TEXT =>
_ _ _ _
Rubberduck: Parse tree visualizer for Visual Studio

Created on 4 Jun 2019  路  28Comments  路  Source: rubberduck-vba/Rubberduck

Justification
This wiki page recommends installing Eclipse and an Eclipse plugin in order to view the parse tree. Writing a debugging visualizer for Visual Studio is relatively straightforward.

Description
I would consider writing a custom debugging visualizer for this purpose (I've done something comparable already).

Additional context
Questions:

  • To which type(s) should such a debugging visualizer be attached?
  • What information should be shown?

It might also be possible to reuse any controls developed for the visualizer, in Rubberduck itself.

enhancement

Most helpful comment

Selection sync is working: 馃槑

Selection sync

Should I be posting updates here?

All 28 comments

I would absolutely love to see this available natively in Visual Studio. Having to install Eclipse and getting the plugin is a huge PITA in itself, especially for those unfamiliar with Eclipse's idiosyncrasies.

I'm not 100% sure whether the same visualizer would be used between the Visual Studio (e.g. the contributors of Rubberduck project) and the Rubberduck's end users. I don't think the parse tree is that terribly useful to those unfamiliar with the ANTLR, and there are far much more nodes than what would be interesting to those users. I can see the users wanting something akin to a Code Map whereas contributors would want the parse tree visualizers for conceptualizing the tree and writing an inspection on it.
_ _ _ _
DATASET SECTION =>
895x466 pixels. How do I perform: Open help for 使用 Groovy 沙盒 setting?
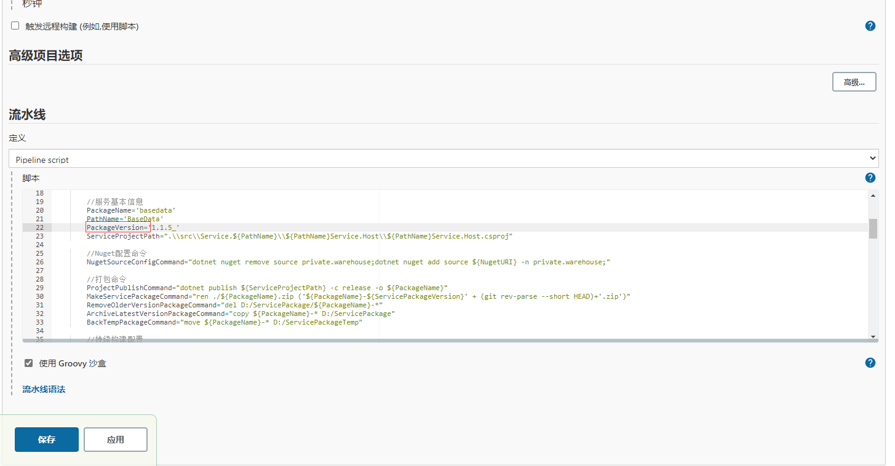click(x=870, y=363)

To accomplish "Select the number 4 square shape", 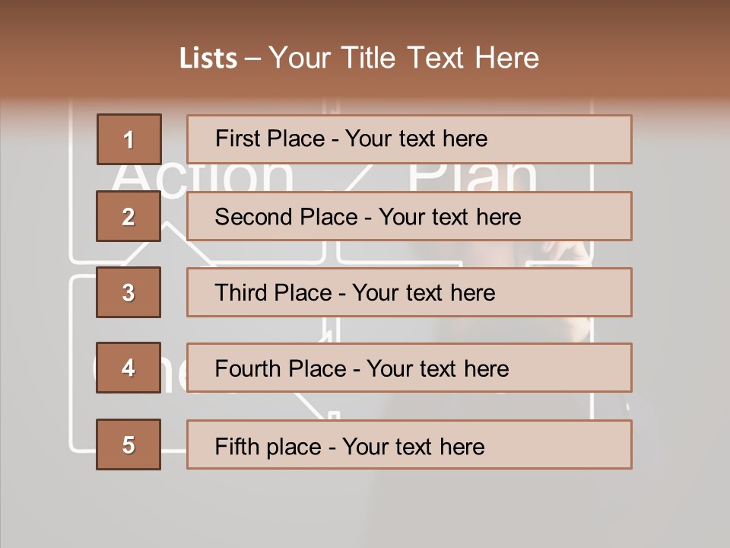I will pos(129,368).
_ _ _ _
STATED EXERCISE 1 => What does the wiki page in the Rubberduck thread recommend installing in order to view the parse tree?
STATED EXERCISE 2 => Name every software product or tool mentioned in the Rubberduck thread.
STATED EXERCISE 3 => Please reproduce the Rubberduck thread from "Created on 4" to "something comparable already).".

FULL RESPONSE 1 => Eclipse and an Eclipse plugin.

FULL RESPONSE 2 => Rubberduck, Visual Studio, Eclipse, ANTLR, Code Map

FULL RESPONSE 3 =>
Created on 4 Jun 2019  路  28Comments  路  Source: rubberduck-vba/Rubberduck

Justification
This wiki page recommends installing Eclipse and an Eclipse plugin in order to view the parse tree. Writing a debugging visualizer for Visual Studio is relatively straightforward.

Description
I would consider writing a custom debugging visualizer for this purpose (I've done something comparable already).